Dynatrace leverages AI-driven insights to proactively optimize JVM performance. With Predictive Tuning, it continuously analyses runtime behaviour, detects anomalies, and recommends fine-tuned JVM configurations to ensure optimal resource utilization and application responsiveness.

(Fig 7 – Predictive Tuning)

JVM Tuning Best Practices

  • Continuously monitor JVM metrics using APM tools.
  • Profile applications under realistic workloads.
  • Use AI-assisted recommendations to fine-tune GC, memory, and thread settings.
  • Test changes in staging before applying to production.
  • Stay updated with JVM advancements and new tuning flags.

Coforge’s Proven Approach & Methodology for self-healing through inhouse AI powered tools / frameworks

JVM related issue resolution and JVM Tuning is one of the common use cases for which Coforge has demonstrated their strong expertise with various clients in past. We’ve delivered modern use cases like AI-powered release decisioning, self-healing pipelines, and regulatory-grade compliance automation.

Leveraging our deep expertise in Platform Engineering and insights gained from working with numerous clients, we've developed a reusable framework for building Internal Developer Portals “NorthStar”

NorthStar is our three-pane internal developer portal, enabling IaC, DevSecOps orchestration, infrastructure quality validation, and adaptive performance engineering. It auto creates AI-led observability and performance engineering and manages operational efficiency.

We’ve delivered modern use cases like AI-powered release decisioning, self-healing pipelines and runbooks, and regulatory-grade compliance automation. From the AI-led observability layer, NorthStar, by default, uses the Grafana LGTM stack but also has automated scripts and an integration layer to set up observability with other industry-established tools like Datadog, Dynatrace, New Relic, Splunk, Open Telemetry, etc.

How Coforge can help in achieving JVM tuning via Dynatrace?

Coforge demonstrates strong expertise in resolving performance bottlenecks and enhancing system scalability, security, and user experience.
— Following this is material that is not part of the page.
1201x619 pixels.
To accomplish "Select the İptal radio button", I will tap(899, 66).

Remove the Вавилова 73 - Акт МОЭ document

Our deep technical capabilities ensure optimal resource utilization and improved application responsiveness. In addition, Coforge leverages observability platforms such as Datadog, Dynatrace, and New Relic to deliver comprehensive performance monitoring across cloud and hybrid infrastructures. These tools can be integrated as part of “NorthStar” adoption, which brings pre-coded SLI/SLO templates for your application, or having expertise to build observability with a ground-up approach from experts in this industry, established tools.

We proactively minimize downtime and streamline operations by harnessing AI-driven features like anomaly detection, root cause analysis, and predictive insights. Our robust integration capabilities and strategic technology partnerships enable seamless automation, real-time analytics, and superior digital experiences. This end-to-end approach empowers enterprises to drive agility, resilience, and sustained performance across their digital ecosystems.